◆ **Requests**
- A) Reproduce the stretch of the wolves-and-dogs passage from "Wolves versus Dogs" through "plant it’s smothering.", word for word.
- B) According to the passage on wolves and dogs, why does the experiment end up with a muddled result? Answer in one to three sentences.

◆ **Quoted text**
···

Wolves versus Dogs at Cooperation

This experiment is exploring the cooperative capacity of dogs relative to wolves. It ends up with a muddled result because of two interrelated biases built into the interpretation.

One, it sees the nature of cooperation as a function of cognitive capacity as opposed to emotional capacity. Are wolves smarter and more cooperative than dogs? Are dogs dumber than ravens? We end up with these kinds of irrelevant comparisons.

Secondly, the mindset behind this experiment is the supposition that mankind sits outside nature and artificially distorts nature. So if a dog is stymied by the two rope setup in the experiment and quickly turns to a human for help, this is interpreted as dependency and helplessness inculcated through domestication. Without seeing nature as a whole, this is like saying a vine is smarter than the plant it’s smothering.

···

[Entries from a dataset]
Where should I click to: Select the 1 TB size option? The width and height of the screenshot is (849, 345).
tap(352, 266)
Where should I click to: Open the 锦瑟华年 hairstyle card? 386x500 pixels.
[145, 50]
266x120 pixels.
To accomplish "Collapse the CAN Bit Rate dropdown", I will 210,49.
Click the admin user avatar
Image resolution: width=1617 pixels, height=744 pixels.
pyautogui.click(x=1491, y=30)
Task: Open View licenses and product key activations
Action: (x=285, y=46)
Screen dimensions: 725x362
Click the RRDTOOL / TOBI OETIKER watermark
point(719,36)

···

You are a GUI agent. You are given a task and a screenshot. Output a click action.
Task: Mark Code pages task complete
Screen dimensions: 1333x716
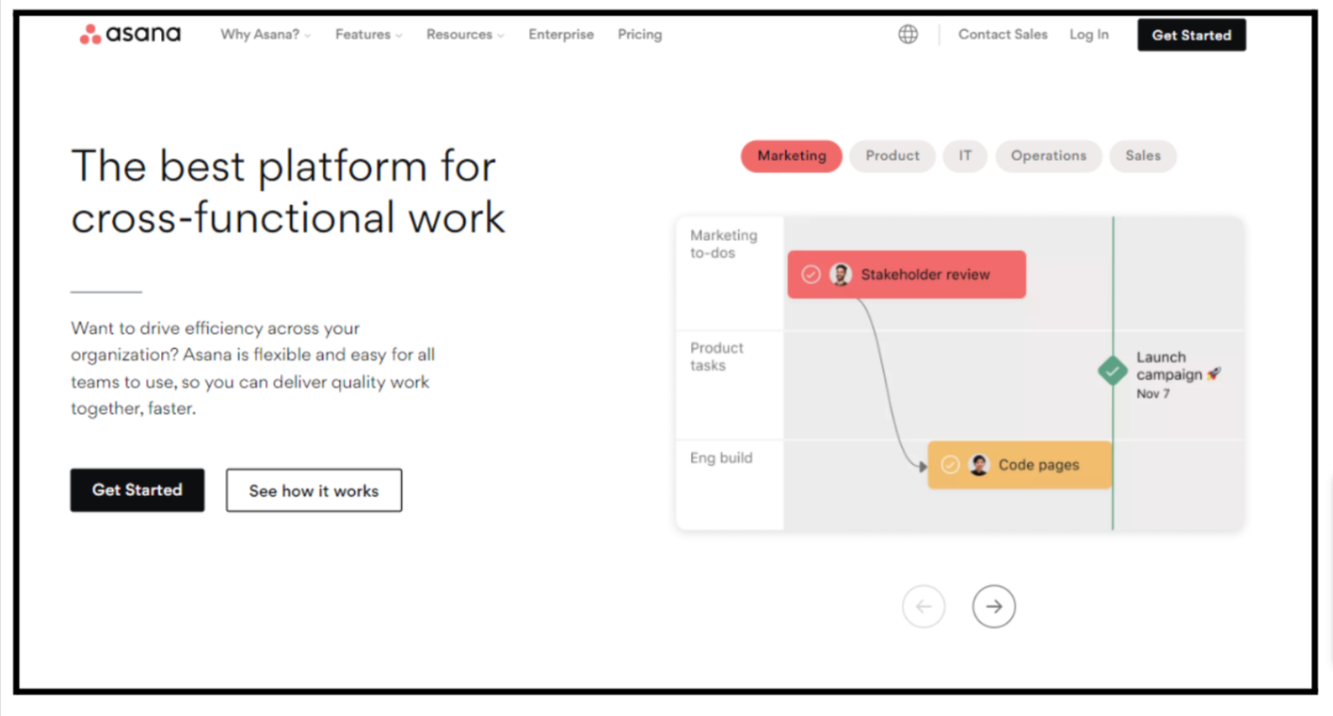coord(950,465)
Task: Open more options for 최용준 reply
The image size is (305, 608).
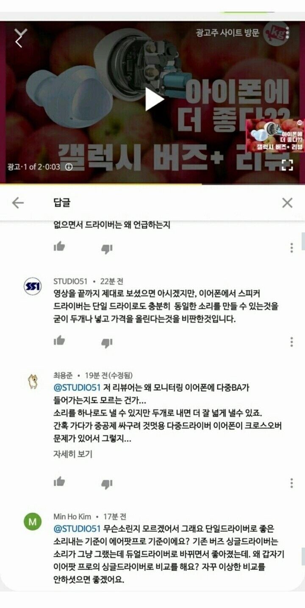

···

◆ **Per-task outputs**
- A)
Wolves versus Dogs at Cooperation

This experiment is exploring the cooperative capacity of dogs relative to wolves. It ends up with a muddled result because of two interrelated biases built into the interpretation.

One, it sees the nature of cooperation as a function of cognitive capacity as opposed to emotional capacity. Are wolves smarter and more cooperative than dogs? Are dogs dumber than ravens? We end up with these kinds of irrelevant comparisons.

Secondly, the mindset behind this experiment is the supposition that mankind sits outside nature and artificially distorts nature. So if a dog is stymied by the two rope setup in the experiment and quickly turns to a human for help, this is interpreted as dependency and helplessness inculcated through domestication. Without seeing nature as a whole, this is like saying a vine is smarter than the plant it’s smothering.

- B) The result is muddled because two interrelated biases are built into the interpretation. The first treats cooperation as a function of cognitive capacity rather than emotional capacity. The second assumes that mankind sits outside nature and artificially distorts it.